----- Extracted records
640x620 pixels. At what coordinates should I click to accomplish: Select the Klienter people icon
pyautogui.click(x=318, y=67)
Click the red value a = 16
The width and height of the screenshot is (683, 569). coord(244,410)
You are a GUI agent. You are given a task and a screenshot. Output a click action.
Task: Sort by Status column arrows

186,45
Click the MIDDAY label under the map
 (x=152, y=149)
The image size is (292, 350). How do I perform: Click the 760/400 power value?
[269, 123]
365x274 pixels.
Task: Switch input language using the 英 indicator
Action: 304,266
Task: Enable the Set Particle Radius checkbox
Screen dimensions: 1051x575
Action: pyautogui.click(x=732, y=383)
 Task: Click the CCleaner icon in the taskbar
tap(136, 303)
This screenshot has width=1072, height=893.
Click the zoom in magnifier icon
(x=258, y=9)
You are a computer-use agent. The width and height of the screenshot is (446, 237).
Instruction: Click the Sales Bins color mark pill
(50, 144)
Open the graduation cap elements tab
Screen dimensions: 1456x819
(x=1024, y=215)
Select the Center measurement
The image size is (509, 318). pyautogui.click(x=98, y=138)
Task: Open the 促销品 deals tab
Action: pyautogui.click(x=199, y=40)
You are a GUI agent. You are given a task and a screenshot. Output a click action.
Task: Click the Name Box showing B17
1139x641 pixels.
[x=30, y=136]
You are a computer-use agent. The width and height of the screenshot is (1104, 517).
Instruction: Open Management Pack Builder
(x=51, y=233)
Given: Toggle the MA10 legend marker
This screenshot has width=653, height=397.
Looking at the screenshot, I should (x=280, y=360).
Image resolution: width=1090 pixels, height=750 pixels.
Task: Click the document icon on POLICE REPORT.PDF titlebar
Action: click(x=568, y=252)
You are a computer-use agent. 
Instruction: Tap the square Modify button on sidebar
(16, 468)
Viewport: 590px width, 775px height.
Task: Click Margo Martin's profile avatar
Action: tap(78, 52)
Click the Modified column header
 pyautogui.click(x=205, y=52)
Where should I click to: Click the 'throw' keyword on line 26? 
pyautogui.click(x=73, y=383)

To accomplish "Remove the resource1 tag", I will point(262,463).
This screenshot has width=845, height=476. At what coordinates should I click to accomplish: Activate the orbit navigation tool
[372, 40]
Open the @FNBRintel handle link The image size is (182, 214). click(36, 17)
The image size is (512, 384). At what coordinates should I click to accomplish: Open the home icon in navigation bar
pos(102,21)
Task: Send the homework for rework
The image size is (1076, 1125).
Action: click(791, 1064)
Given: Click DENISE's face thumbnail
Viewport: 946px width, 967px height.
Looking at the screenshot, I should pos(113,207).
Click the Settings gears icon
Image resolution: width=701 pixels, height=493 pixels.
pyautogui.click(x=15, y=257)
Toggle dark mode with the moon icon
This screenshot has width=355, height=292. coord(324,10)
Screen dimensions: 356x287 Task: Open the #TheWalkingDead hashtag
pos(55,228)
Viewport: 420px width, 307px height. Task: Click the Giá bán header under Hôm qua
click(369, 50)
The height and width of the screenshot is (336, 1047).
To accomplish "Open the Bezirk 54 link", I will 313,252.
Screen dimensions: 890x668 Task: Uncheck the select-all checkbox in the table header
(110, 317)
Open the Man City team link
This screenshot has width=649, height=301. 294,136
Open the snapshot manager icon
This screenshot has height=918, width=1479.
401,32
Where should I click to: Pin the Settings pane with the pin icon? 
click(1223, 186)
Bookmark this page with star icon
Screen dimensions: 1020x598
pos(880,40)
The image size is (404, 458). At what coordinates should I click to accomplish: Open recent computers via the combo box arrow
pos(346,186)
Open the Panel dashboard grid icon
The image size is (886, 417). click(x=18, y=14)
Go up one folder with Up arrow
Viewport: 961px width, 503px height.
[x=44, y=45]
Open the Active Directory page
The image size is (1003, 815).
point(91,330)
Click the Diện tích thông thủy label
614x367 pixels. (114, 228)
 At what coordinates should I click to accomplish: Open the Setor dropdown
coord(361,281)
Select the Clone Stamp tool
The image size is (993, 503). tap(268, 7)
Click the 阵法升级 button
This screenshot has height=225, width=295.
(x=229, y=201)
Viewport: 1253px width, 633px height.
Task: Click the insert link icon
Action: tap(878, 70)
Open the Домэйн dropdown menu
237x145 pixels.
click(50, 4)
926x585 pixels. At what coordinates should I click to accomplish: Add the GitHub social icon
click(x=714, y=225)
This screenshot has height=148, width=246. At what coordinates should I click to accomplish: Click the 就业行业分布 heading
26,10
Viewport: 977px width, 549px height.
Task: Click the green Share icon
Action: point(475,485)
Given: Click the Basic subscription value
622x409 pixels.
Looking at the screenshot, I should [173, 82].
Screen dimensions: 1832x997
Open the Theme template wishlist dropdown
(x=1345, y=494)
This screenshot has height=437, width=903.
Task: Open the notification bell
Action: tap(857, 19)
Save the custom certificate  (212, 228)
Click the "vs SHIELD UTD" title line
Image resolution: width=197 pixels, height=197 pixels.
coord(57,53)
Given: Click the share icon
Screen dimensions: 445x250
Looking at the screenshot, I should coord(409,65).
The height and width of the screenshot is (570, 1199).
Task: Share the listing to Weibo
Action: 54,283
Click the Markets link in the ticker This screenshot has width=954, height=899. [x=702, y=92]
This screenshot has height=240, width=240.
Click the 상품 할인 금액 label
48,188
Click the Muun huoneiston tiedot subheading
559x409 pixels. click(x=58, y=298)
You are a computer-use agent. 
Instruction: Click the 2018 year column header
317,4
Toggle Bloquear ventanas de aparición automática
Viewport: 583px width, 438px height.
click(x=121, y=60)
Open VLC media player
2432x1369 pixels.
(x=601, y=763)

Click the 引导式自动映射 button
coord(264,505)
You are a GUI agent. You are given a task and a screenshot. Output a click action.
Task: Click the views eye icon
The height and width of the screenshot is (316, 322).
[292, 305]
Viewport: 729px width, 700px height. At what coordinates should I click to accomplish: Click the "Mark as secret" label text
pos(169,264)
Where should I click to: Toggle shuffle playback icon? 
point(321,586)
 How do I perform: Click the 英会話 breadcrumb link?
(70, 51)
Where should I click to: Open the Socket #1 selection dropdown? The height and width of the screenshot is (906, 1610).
----------
* **The request**:
Arrange all of the rows above as a Markdown table with two columns, Number and Row. Put each row's position in Number and the row itself in Row, and leave out the blank lines.

* **The response**:
| Number | Row |
|---|---|
| 1 | 640x620 pixels. At what coordinates should I click to accomplish: Select the Klienter people icon |
| 2 | pyautogui.click(x=318, y=67) |
| 3 | Click the red value a = 16 |
| 4 | The width and height of the screenshot is (683, 569). coord(244,410) |
| 5 | You are a GUI agent. You are given a task and a screenshot. Output a click action. |
| 6 | Task: Sort by Status column arrows |
| 7 | 186,45 |
| 8 | Click the MIDDAY label under the map |
| 9 |  (x=152, y=149) |
| 10 | The image size is (292, 350). How do I perform: Click the 760/400 power value? |
| 11 | [269, 123] |
| 12 | 365x274 pixels. |
| 13 | Task: Switch input language using the 英 indicator |
| 14 | Action: 304,266 |
| 15 | Task: Enable the Set Particle Radius checkbox |
| 16 | Screen dimensions: 1051x575 |
| 17 | Action: pyautogui.click(x=732, y=383) |
| 18 |  Task: Click the CCleaner icon in the taskbar |
| 19 | tap(136, 303) |
| 20 | This screenshot has width=1072, height=893. |
| 21 | Click the zoom in magnifier icon |
| 22 | (x=258, y=9) |
| 23 | You are a computer-use agent. The width and height of the screenshot is (446, 237). |
| 24 | Instruction: Click the Sales Bins color mark pill |
| 25 | (50, 144) |
| 26 | Open the graduation cap elements tab |
| 27 | Screen dimensions: 1456x819 |
| 28 | (x=1024, y=215) |
| 29 | Select the Center measurement |
| 30 | The image size is (509, 318). pyautogui.click(x=98, y=138) |
| 31 | Task: Open the 促销品 deals tab |
| 32 | Action: pyautogui.click(x=199, y=40) |
| 33 | You are a GUI agent. You are given a task and a screenshot. Output a click action. |
| 34 | Task: Click the Name Box showing B17 |
| 35 | 1139x641 pixels. |
| 36 | [x=30, y=136] |
| 37 | You are a computer-use agent. The width and height of the screenshot is (1104, 517). |
| 38 | Instruction: Open Management Pack Builder |
| 39 | (x=51, y=233) |
| 40 | Given: Toggle the MA10 legend marker |
| 41 | This screenshot has width=653, height=397. |
| 42 | Looking at the screenshot, I should (x=280, y=360). |
| 43 | Image resolution: width=1090 pixels, height=750 pixels. |
| 44 | Task: Click the document icon on POLICE REPORT.PDF titlebar |
| 45 | Action: click(x=568, y=252) |
| 46 | You are a computer-use agent.  |
| 47 | Instruction: Tap the square Modify button on sidebar |
| 48 | (16, 468) |
| 49 | Viewport: 590px width, 775px height. |
| 50 | Task: Click Margo Martin's profile avatar |
| 51 | Action: tap(78, 52) |
| 52 | Click the Modified column header |
| 53 |  pyautogui.click(x=205, y=52) |
| 54 | Where should I click to: Click the 'throw' keyword on line 26?  |
| 55 | pyautogui.click(x=73, y=383) |
| 56 | To accomplish "Remove the resource1 tag", I will point(262,463). |
| 57 | This screenshot has width=845, height=476. At what coordinates should I click to accomplish: Activate the orbit navigation tool |
| 58 | [372, 40] |
| 59 | Open the @FNBRintel handle link The image size is (182, 214). click(36, 17) |
| 60 | The image size is (512, 384). At what coordinates should I click to accomplish: Open the home icon in navigation bar |
| 61 | pos(102,21) |
| 62 | Task: Send the homework for rework |
| 63 | The image size is (1076, 1125). |
| 64 | Action: click(791, 1064) |
| 65 | Given: Click DENISE's face thumbnail |
| 66 | Viewport: 946px width, 967px height. |
| 67 | Looking at the screenshot, I should pos(113,207). |
| 68 | Click the Settings gears icon |
| 69 | Image resolution: width=701 pixels, height=493 pixels. |
| 70 | pyautogui.click(x=15, y=257) |
| 71 | Toggle dark mode with the moon icon |
| 72 | This screenshot has width=355, height=292. coord(324,10) |
| 73 | Screen dimensions: 356x287 Task: Open the #TheWalkingDead hashtag |
| 74 | pos(55,228) |
| 75 | Viewport: 420px width, 307px height. Task: Click the Giá bán header under Hôm qua |
| 76 | click(369, 50) |
| 77 | The height and width of the screenshot is (336, 1047). |
| 78 | To accomplish "Open the Bezirk 54 link", I will 313,252. |
| 79 | Screen dimensions: 890x668 Task: Uncheck the select-all checkbox in the table header |
| 80 | (110, 317) |
| 81 | Open the Man City team link |
| 82 | This screenshot has width=649, height=301. 294,136 |
| 83 | Open the snapshot manager icon |
| 84 | This screenshot has height=918, width=1479. |
| 85 | 401,32 |
| 86 | Where should I click to: Pin the Settings pane with the pin icon?  |
| 87 | click(1223, 186) |
| 88 | Bookmark this page with star icon |
| 89 | Screen dimensions: 1020x598 |
| 90 | pos(880,40) |
| 91 | The image size is (404, 458). At what coordinates should I click to accomplish: Open recent computers via the combo box arrow |
| 92 | pos(346,186) |
| 93 | Open the Panel dashboard grid icon |
| 94 | The image size is (886, 417). click(x=18, y=14) |
| 95 | Go up one folder with Up arrow |
| 96 | Viewport: 961px width, 503px height. |
| 97 | [x=44, y=45] |
| 98 | Open the Active Directory page |
| 99 | The image size is (1003, 815). |
| 100 | point(91,330) |
| 101 | Click the Diện tích thông thủy label |
| 102 | 614x367 pixels. (114, 228) |
| 103 |  At what coordinates should I click to accomplish: Open the Setor dropdown |
| 104 | coord(361,281) |
| 105 | Select the Clone Stamp tool |
| 106 | The image size is (993, 503). tap(268, 7) |
| 107 | Click the 阵法升级 button |
| 108 | This screenshot has height=225, width=295. |
| 109 | (x=229, y=201) |
| 110 | Viewport: 1253px width, 633px height. |
| 111 | Task: Click the insert link icon |
| 112 | Action: tap(878, 70) |
| 113 | Open the Домэйн dropdown menu |
| 114 | 237x145 pixels. |
| 115 | click(50, 4) |
| 116 | 926x585 pixels. At what coordinates should I click to accomplish: Add the GitHub social icon |
| 117 | click(x=714, y=225) |
| 118 | This screenshot has height=148, width=246. At what coordinates should I click to accomplish: Click the 就业行业分布 heading |
| 119 | 26,10 |
| 120 | Viewport: 977px width, 549px height. |
| 121 | Task: Click the green Share icon |
| 122 | Action: point(475,485) |
| 123 | Given: Click the Basic subscription value |
| 124 | 622x409 pixels. |
| 125 | Looking at the screenshot, I should [173, 82]. |
| 126 | Screen dimensions: 1832x997 |
| 127 | Open the Theme template wishlist dropdown |
| 128 | (x=1345, y=494) |
| 129 | This screenshot has height=437, width=903. |
| 130 | Task: Open the notification bell |
| 131 | Action: tap(857, 19) |
| 132 | Save the custom certificate  (212, 228) |
| 133 | Click the "vs SHIELD UTD" title line |
| 134 | Image resolution: width=197 pixels, height=197 pixels. |
| 135 | coord(57,53) |
| 136 | Given: Click the share icon |
| 137 | Screen dimensions: 445x250 |
| 138 | Looking at the screenshot, I should coord(409,65). |
| 139 | The height and width of the screenshot is (570, 1199). |
| 140 | Task: Share the listing to Weibo |
| 141 | Action: 54,283 |
| 142 | Click the Markets link in the ticker This screenshot has width=954, height=899. [x=702, y=92] |
| 143 | This screenshot has height=240, width=240. |
| 144 | Click the 상품 할인 금액 label |
| 145 | 48,188 |
| 146 | Click the Muun huoneiston tiedot subheading |
| 147 | 559x409 pixels. click(x=58, y=298) |
| 148 | You are a computer-use agent.  |
| 149 | Instruction: Click the 2018 year column header |
| 150 | 317,4 |
| 151 | Toggle Bloquear ventanas de aparición automática |
| 152 | Viewport: 583px width, 438px height. |
| 153 | click(x=121, y=60) |
| 154 | Open VLC media player |
| 155 | 2432x1369 pixels. |
| 156 | (x=601, y=763) |
| 157 | Click the 引导式自动映射 button |
| 158 | coord(264,505) |
| 159 | You are a GUI agent. You are given a task and a screenshot. Output a click action. |
| 160 | Task: Click the views eye icon |
| 161 | The height and width of the screenshot is (316, 322). |
| 162 | [292, 305] |
| 163 | Viewport: 729px width, 700px height. At what coordinates should I click to accomplish: Click the "Mark as secret" label text |
| 164 | pos(169,264) |
| 165 | Where should I click to: Toggle shuffle playback icon?  |
| 166 | point(321,586) |
| 167 |  How do I perform: Click the 英会話 breadcrumb link? |
| 168 | (70, 51) |
| 169 | Where should I click to: Open the Socket #1 selection dropdown? The height and width of the screenshot is (906, 1610). |